Fifth, without meditation our prayers will be less effective. As Manton wrote, "Meditation is a middle sort of duty between the Word and prayer, and hath respect to both. The Word feedeth meditation , and meditation feedeth prayer; we must hear that we be not erroneous, and meditate that we be not barren. These duties must always go hand in hand; meditation must follow hearing and precede prayer."

Sixth, Christians who fail to meditate are unable to defend the truth. They have no backbone. And they have little self-knowledge. As Manton wrote, "A man that is a stranger to meditation is a stranger to himself." Said Watson, "It is meditation that makes a Christian." Archbishop James Ussher wrote: "Thus you see the necessity of meditation: we must resolve upon the duty, if ever we meane to goe to heaven." 

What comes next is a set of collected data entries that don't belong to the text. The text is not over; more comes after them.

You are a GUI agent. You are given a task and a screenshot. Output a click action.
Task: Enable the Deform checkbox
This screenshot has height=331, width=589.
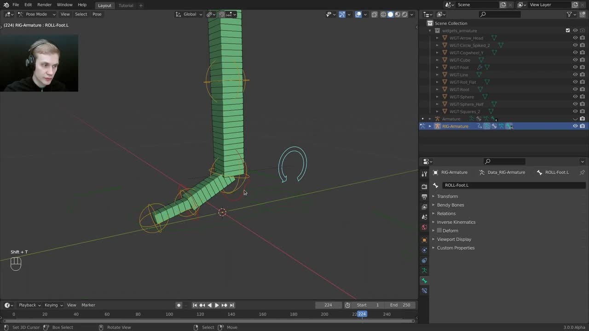click(x=439, y=231)
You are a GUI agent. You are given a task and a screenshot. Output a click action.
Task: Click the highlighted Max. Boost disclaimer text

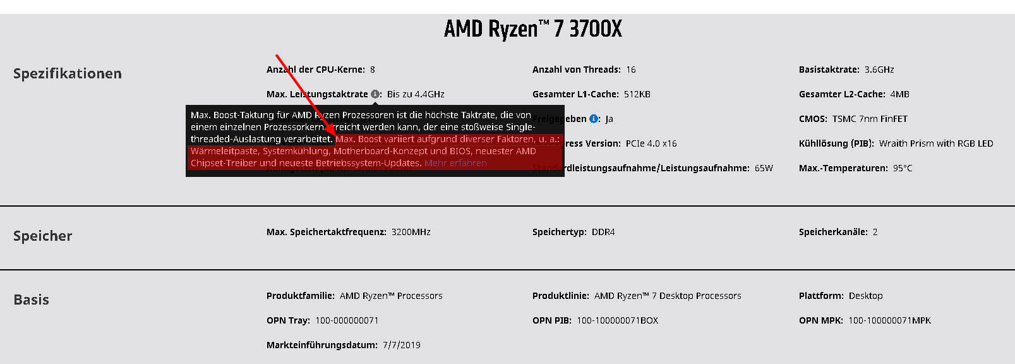click(375, 152)
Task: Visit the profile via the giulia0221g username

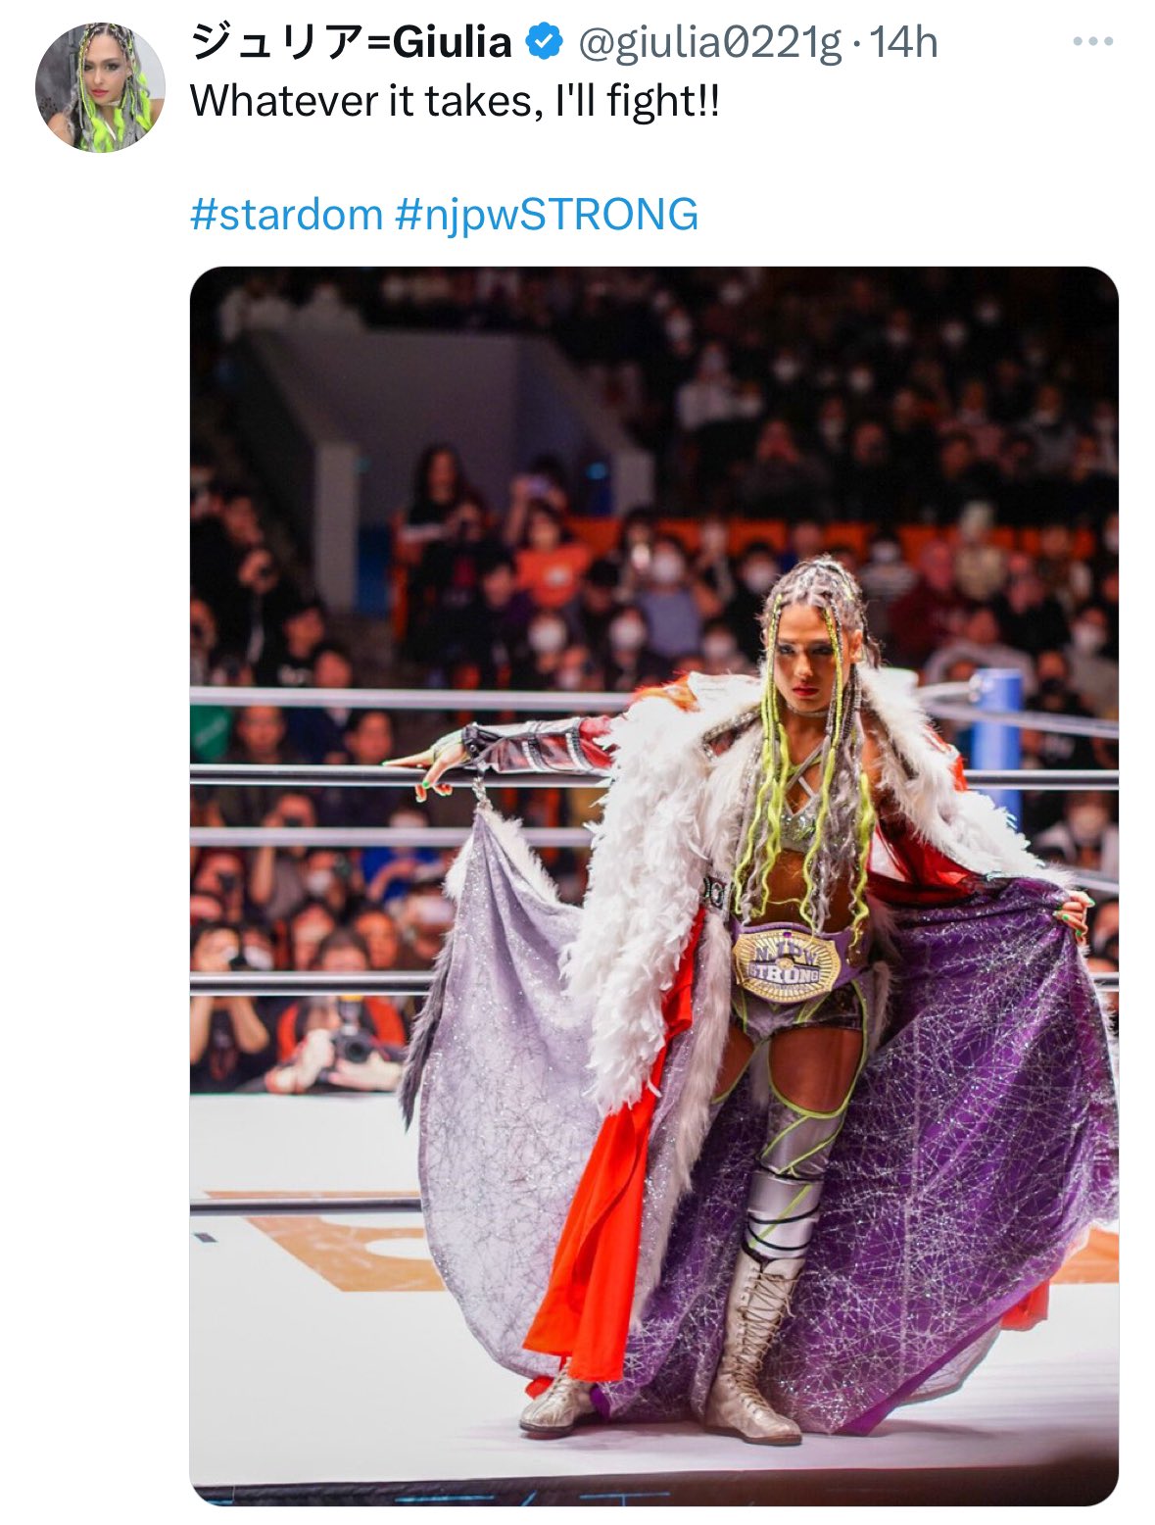Action: tap(710, 43)
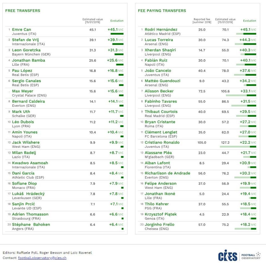This screenshot has width=266, height=263.
Task: Click Alisson Becker's evolution bar
Action: click(241, 95)
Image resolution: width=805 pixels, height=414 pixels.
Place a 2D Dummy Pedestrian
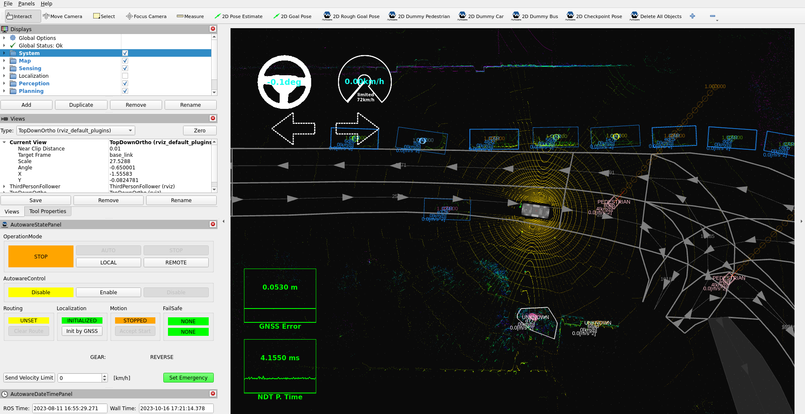pyautogui.click(x=419, y=16)
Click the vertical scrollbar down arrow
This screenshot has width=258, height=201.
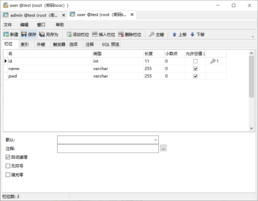[x=251, y=128]
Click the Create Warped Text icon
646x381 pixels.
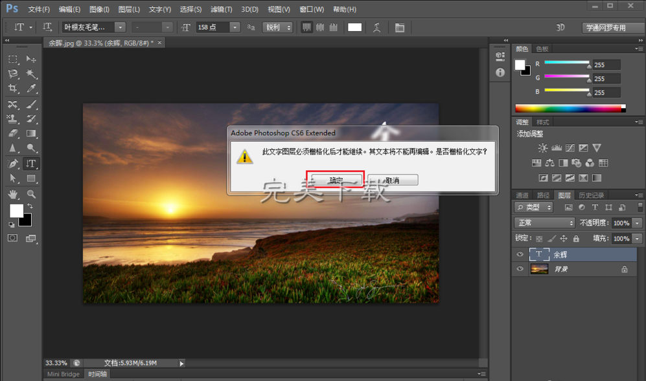376,27
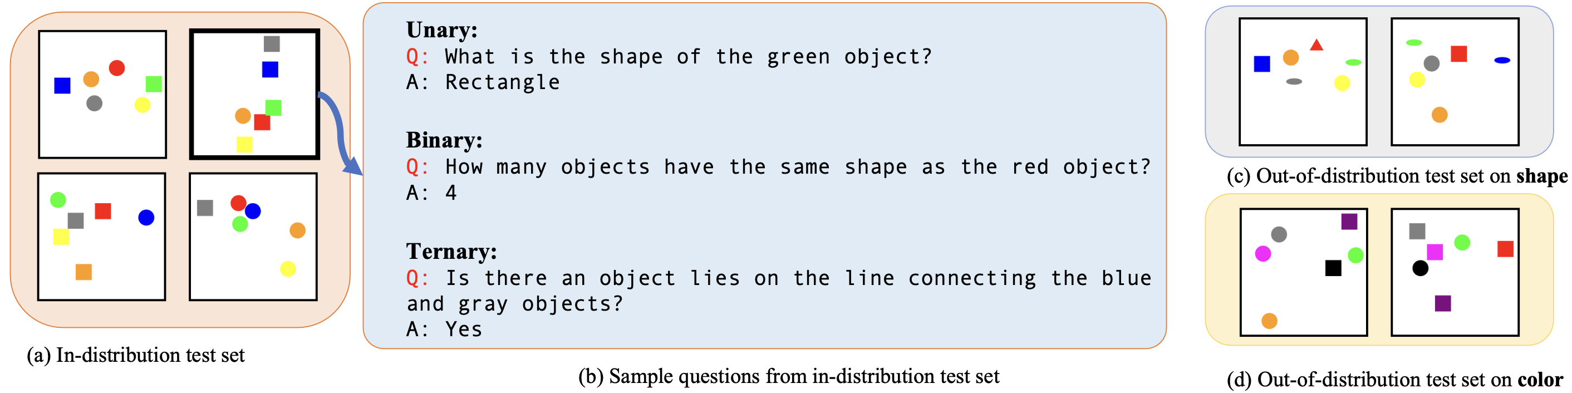1572x393 pixels.
Task: Select the blue ellipse in the shape test set
Action: [1502, 60]
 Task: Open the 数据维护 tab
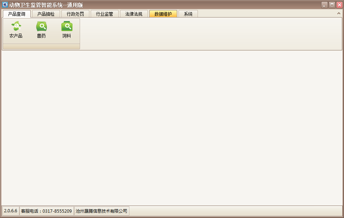tap(163, 14)
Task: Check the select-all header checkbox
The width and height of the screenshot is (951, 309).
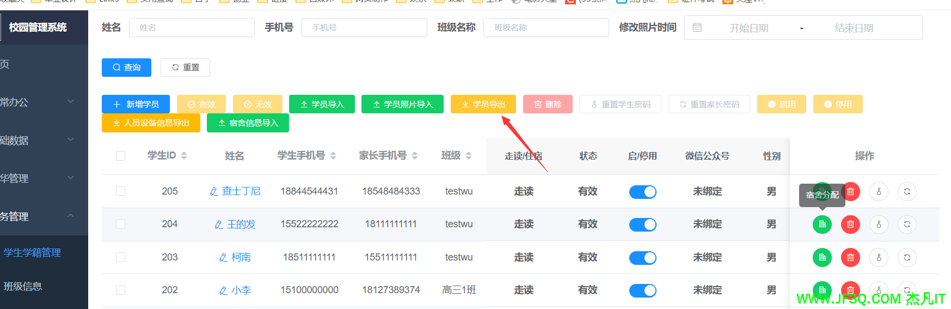Action: click(121, 156)
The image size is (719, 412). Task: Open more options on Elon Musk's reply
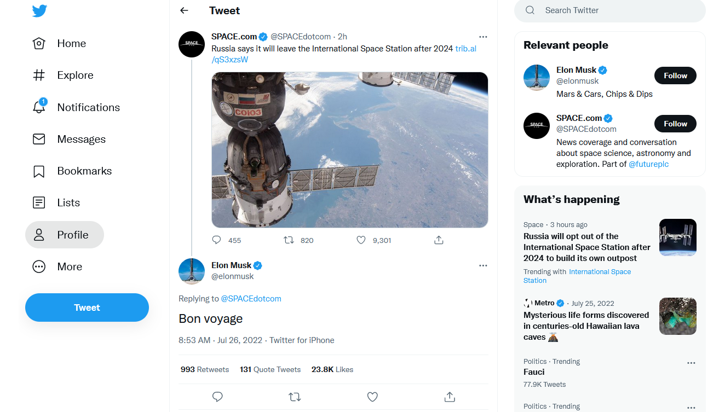[x=483, y=265]
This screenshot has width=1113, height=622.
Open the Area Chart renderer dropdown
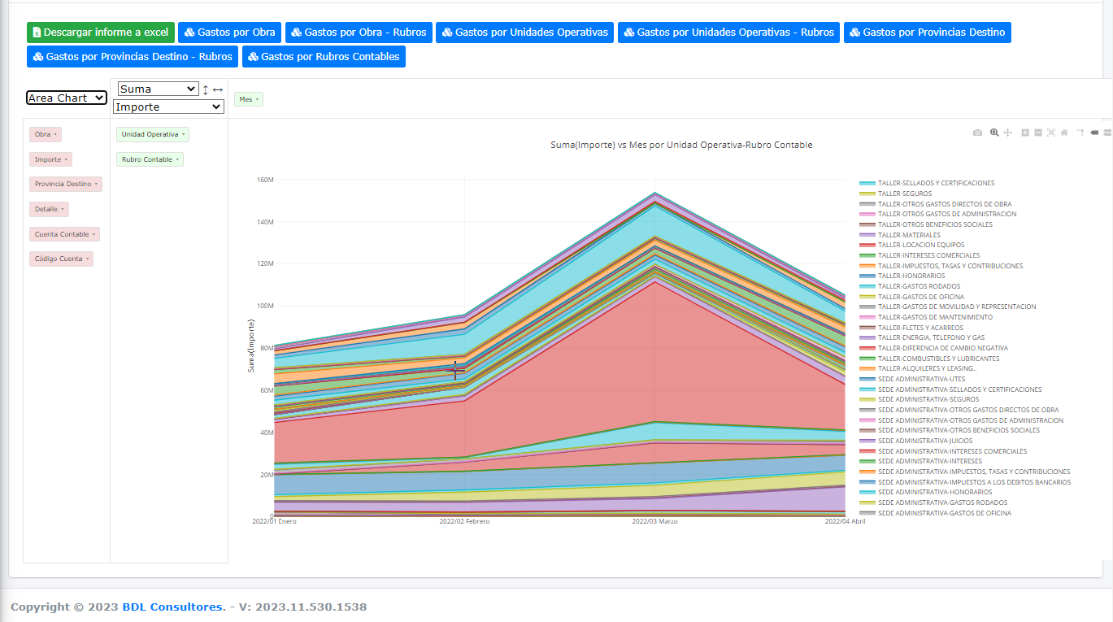pos(67,98)
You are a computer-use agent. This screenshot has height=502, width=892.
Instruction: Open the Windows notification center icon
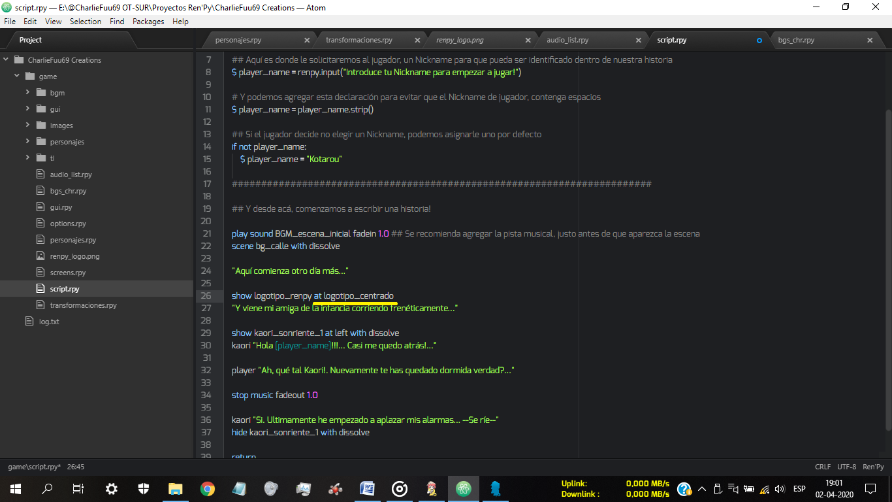coord(870,488)
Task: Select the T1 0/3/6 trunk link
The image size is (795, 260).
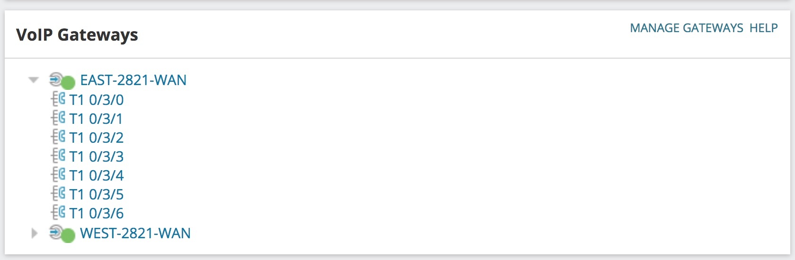Action: [97, 213]
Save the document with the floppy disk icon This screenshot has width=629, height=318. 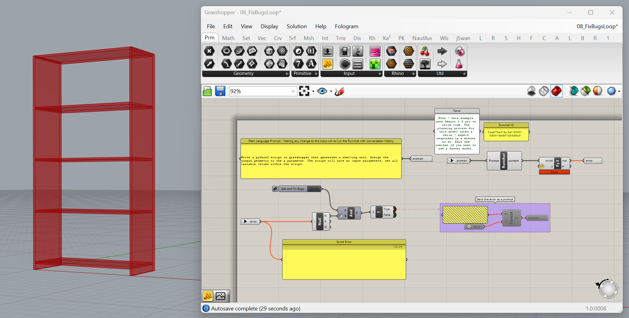220,91
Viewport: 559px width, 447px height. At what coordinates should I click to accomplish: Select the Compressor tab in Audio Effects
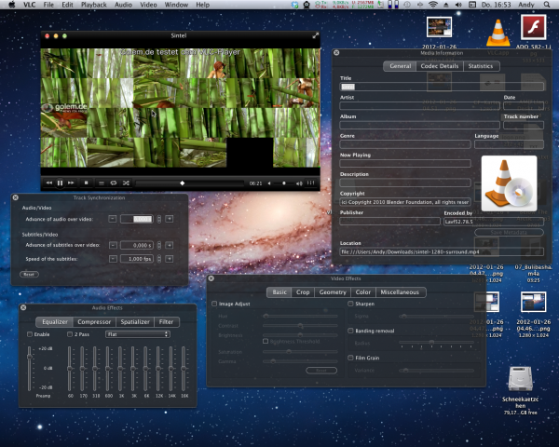(94, 322)
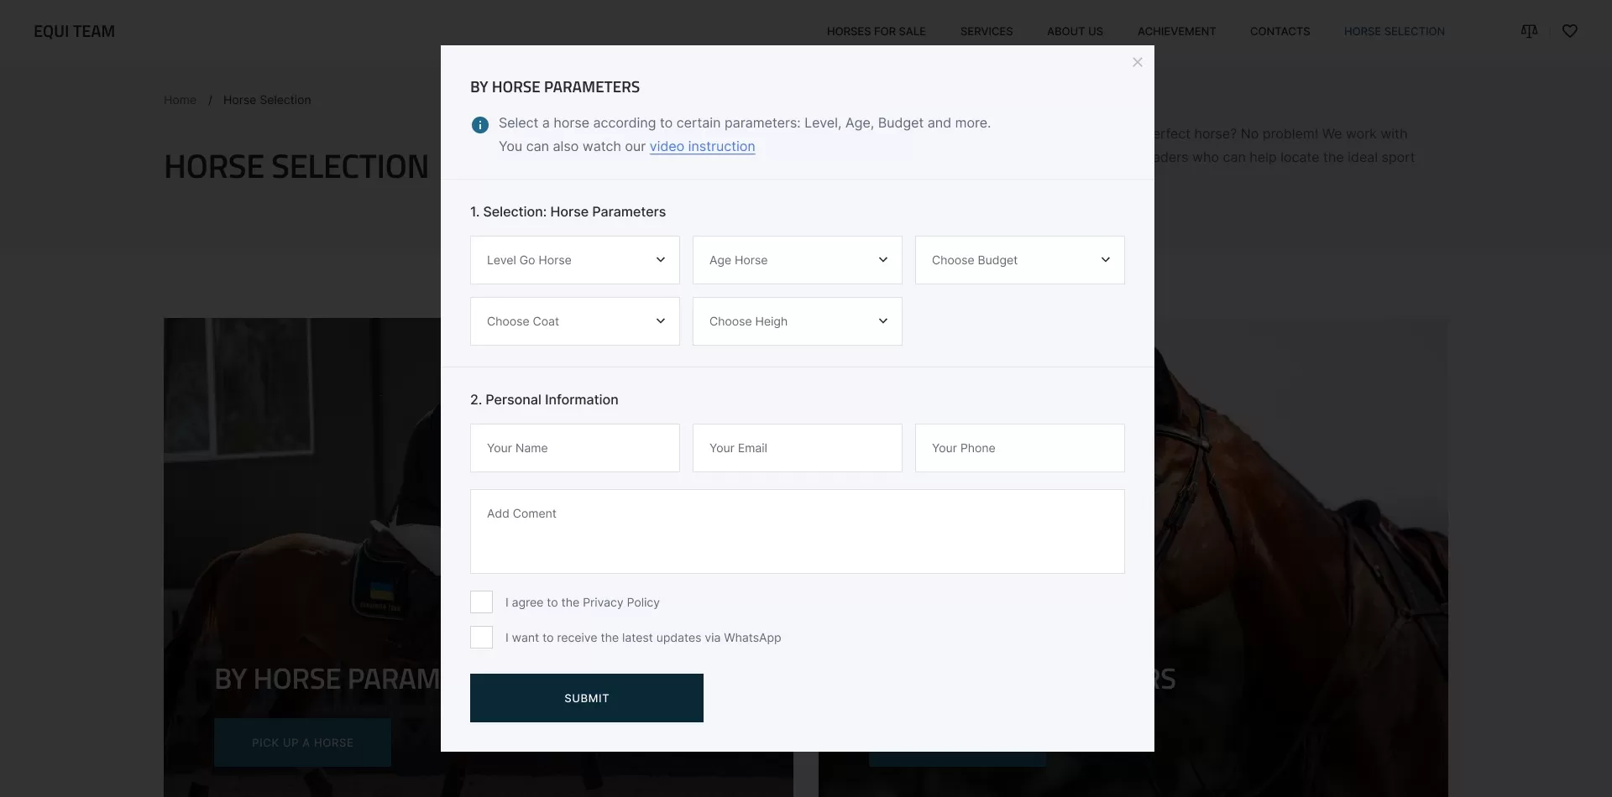Open the Services menu item
Viewport: 1612px width, 797px height.
pos(987,31)
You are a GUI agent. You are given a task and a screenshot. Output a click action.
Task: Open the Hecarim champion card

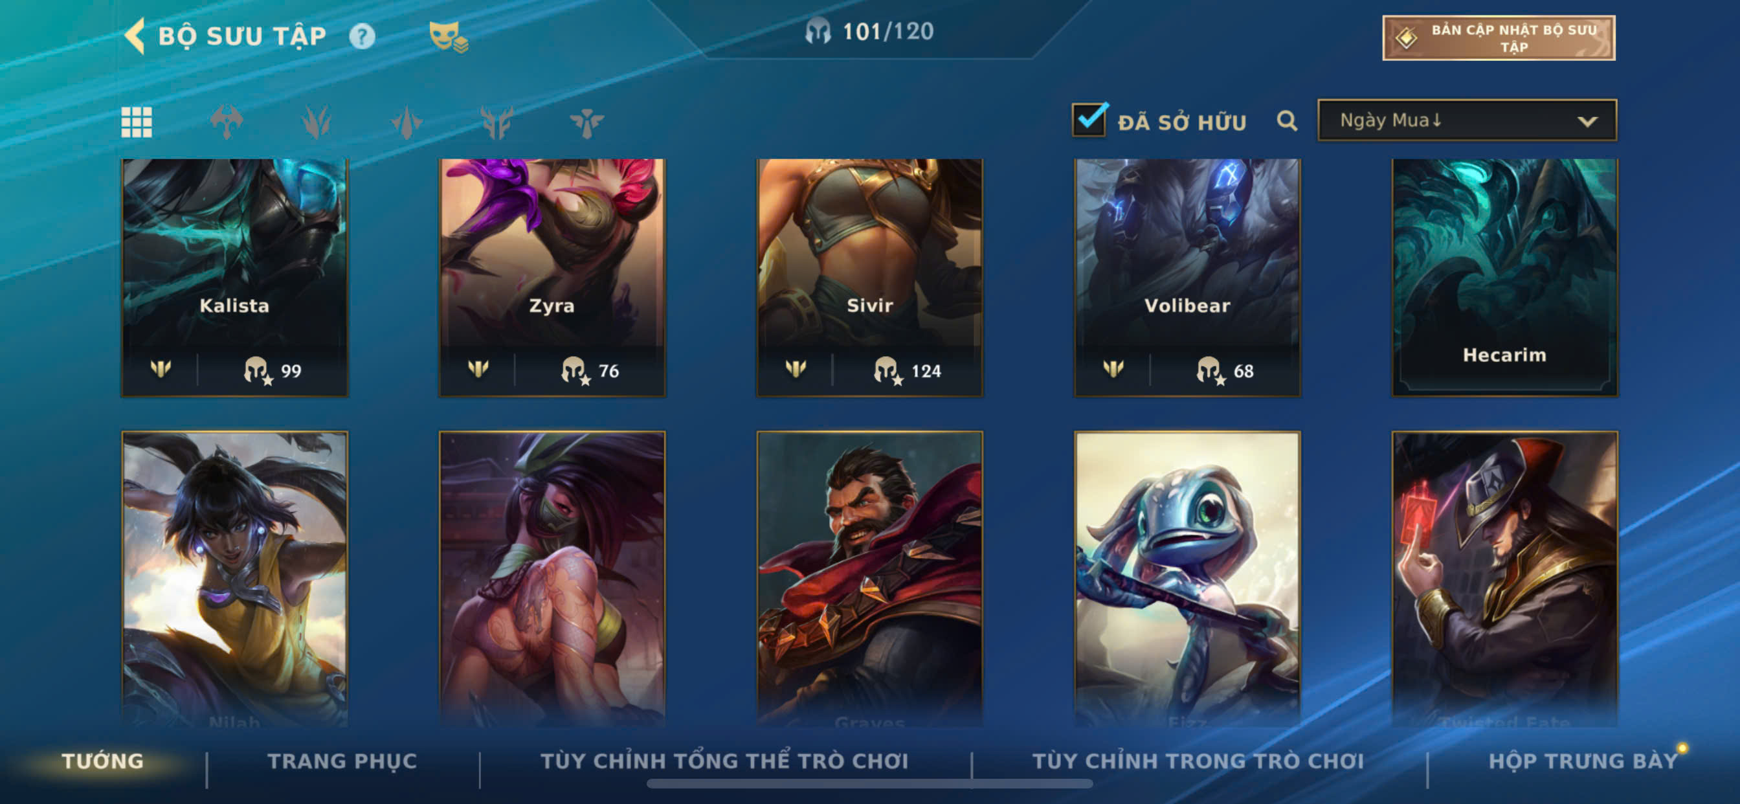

Finally, it may also be added that such meditation is an essential part of sermon preparation. Without it, sermons will lack depth of understanding, richness of feeling, and clarity of application. Bengel's directive to students of the Greek New Testament captures the essence of such meditation: "Apply your whole self to the text; the whole matter of it, apply to yourself." 

The Manner of Meditation

For Puritan authors, there were requisites and rules for meditation. Let us consider what they wrote about the frequency and time of meditation, preparation for meditation, and guidelines for meditation.

Frequency and Time 

First, divine meditation must be frequent-ideally, twice a day, if time and obligations permit; certainly, at least once a day. If Joshua, as a busy commander, was ordered by God to meditate on His law day and night, shouldn't we also delight in meditating on God's truth every morning and evening? Generally speaking, the more frequently we meditate on the Triune God and His truth, the more intimately we will know Him. Meditation will also become easier. 

Lengthy intervals between meditations will hinder their fruit. As William Bates wrote, "If the bird leaves her nest for a long space, the eggs chill and are not fit for production; but where there is a constant incubation, then they bring forth. So when we leave religious duties for a long space, our affections chill and grow cold, and are not fit to produce holiness and comfort to our souls."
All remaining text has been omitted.